Vol. 34 No. 19 · 11 October 2012

To read Deborah Levy’s Booker-shortlisted Swimming Home as though it were a version of ‘a holiday poolside tragedy’, as Jenny Turner does, is to miss the point of a stunningly original writer’s literary project (LRB, 27 September). Since Beautiful Mutants (1989), her first work of fiction, Levy has created stories that are not concerned with the mimetic and summative. The traditional novel, that fictional set-up rigid with narratological priorities, has never been Levy’s thing. Instead, go back to all those items in Swimming Home that Turner lists for us, the sugar mice and cherry print bikini – those words. That is where the action of this book is, the author creating stuff on the page for readers to bump up against and try and figure out.
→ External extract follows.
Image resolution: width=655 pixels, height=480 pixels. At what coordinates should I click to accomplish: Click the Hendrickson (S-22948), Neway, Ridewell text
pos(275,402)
On the page is where Levy’s stories and characters happen: in words, not in the spooling out of plot and character development, representations of scenarios that may or may not be familiar, may or may not be sparked by some drug or other that may or may not have been prescribed in the period in which the novel is set. The only time that’s real is the time of our reading and what we make of our response to all these curious nouns and verbs and adjectives that are happening in the sentences. ‘I have that continuous uncomfortable feeling of “things" in the head, like icebergs or rocks or awkwardly shaped pieces of furniture,’ Elizabeth Bishop wrote. That’s how to approach the remarkable piece of high modernism that is Swimming Home. We were never supposed to just sit there. Take a breath. Go under.